Raphaël Glucksmann est donc candidat à l’élection présidentielle. Mais qu’est-il allé faire dans cette galère socialiste ? Il avait déjà la légitimité pour aller à la présidentielle sans primaire. Il a obtenu 14% sur son nom lors des élections européennes de 2024, soit quatre points de plus que la liste LFI. Raphaël Glucksmann est déjà, et depuis très longtemps, testé dans les sondages présidentiels.
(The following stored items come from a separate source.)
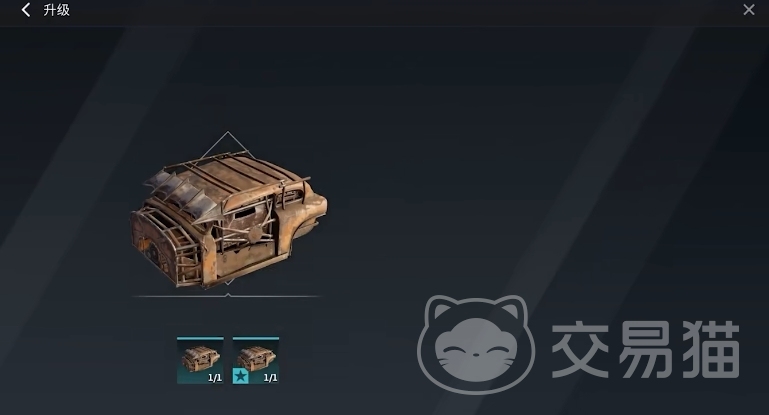Click the cat face watermark logo

coord(476,345)
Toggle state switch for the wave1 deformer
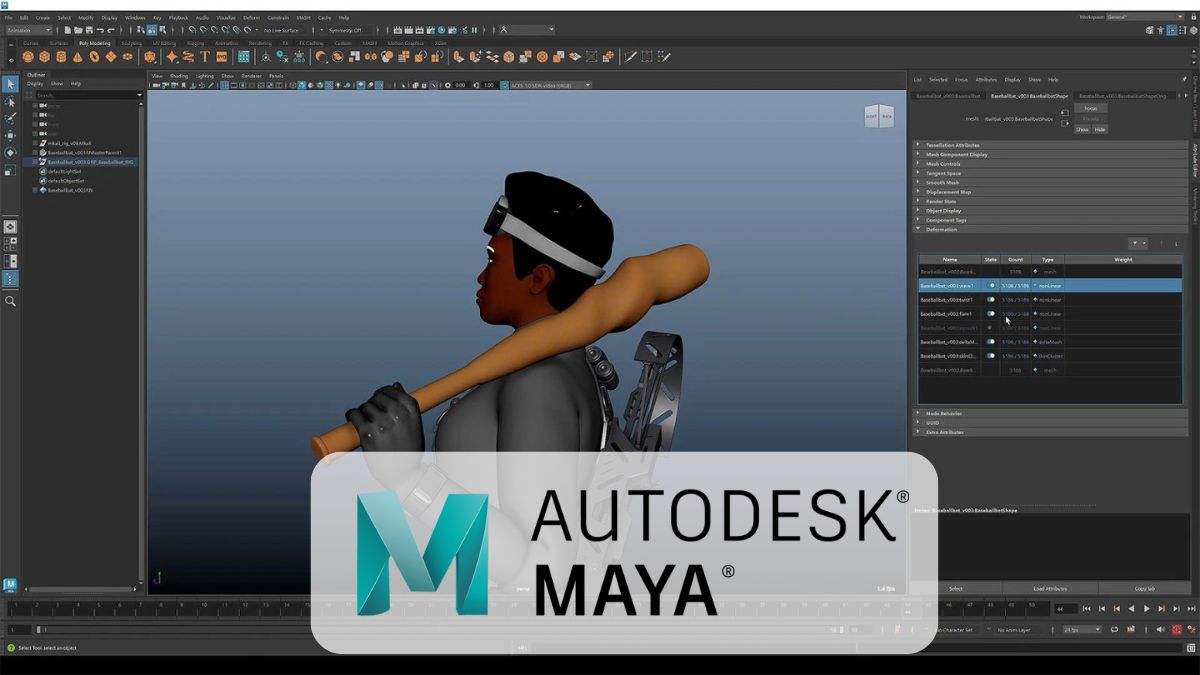 click(991, 286)
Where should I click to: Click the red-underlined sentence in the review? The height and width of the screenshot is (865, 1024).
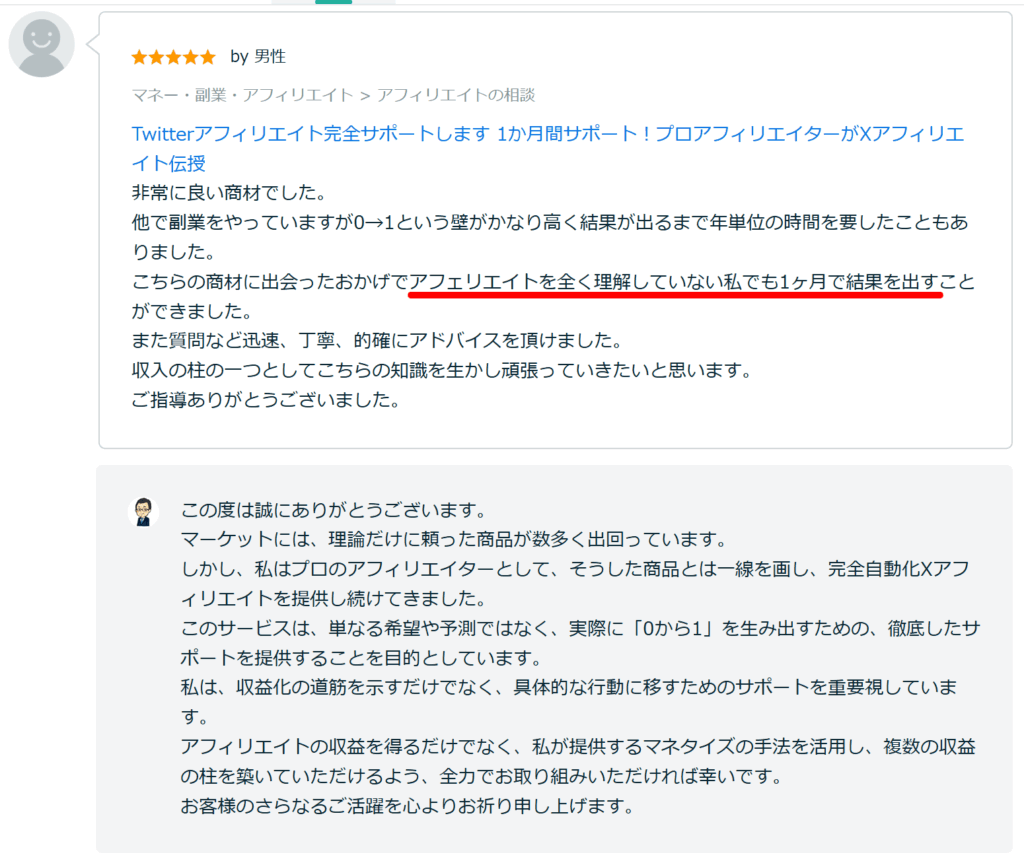[x=675, y=284]

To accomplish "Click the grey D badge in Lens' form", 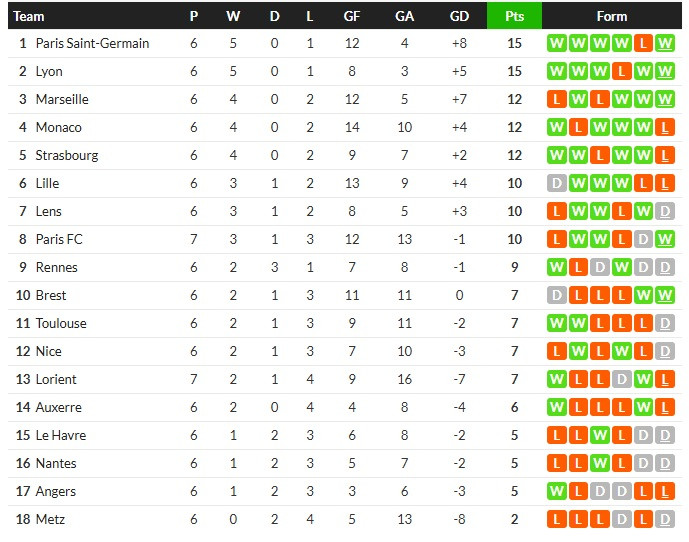I will [667, 211].
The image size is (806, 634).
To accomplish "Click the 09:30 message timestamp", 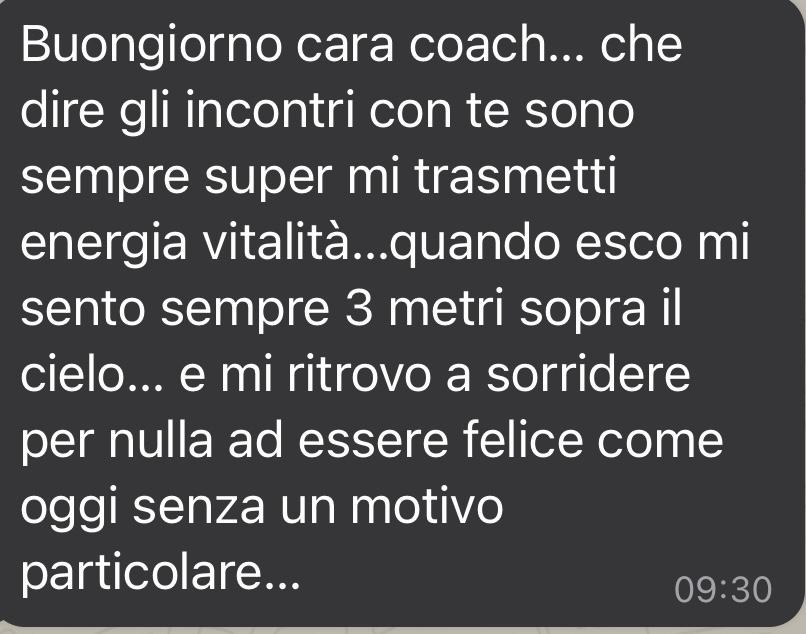I will 723,589.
Combien de candidats potentiels, et même déclarés, donneraient pour être testés dans les sondages ? Lui l’est déjà.

Et pourtant, il va se plonger dans ce marigot d’une primaire dont il est certes favori, mais qui est piégeuse. Il devrait retrouver en face de lui Olivier Faure, qui connaît toutes les ficelles et les attrapes des élections partisanes ; Jérôme Guedj, qui ne manque pas de talent et qui est positionné plus à gauche que lui ; Philippe Brun, qui voudra se faire un nom ; ou encore peut-être Ségolène Royal qui, elle, comme on sait, n’a peur de rien.

Une erreur déjà commise après les européennesIl devait faire autrement. C’est le point essentiel. Il a déjà commis cette erreur qui consiste à être trop poli, trop respectueux. Et c’était précisément après les européennes. Il devance LFI, donc logiquement c’est lui le patron à gauche. Sauf que le soir de la dissolution, c’est Jean-Luc Mélenchon qui prend les choses en main. Et le NFP, le Nouveau Front populaire, s’articule autour de lui.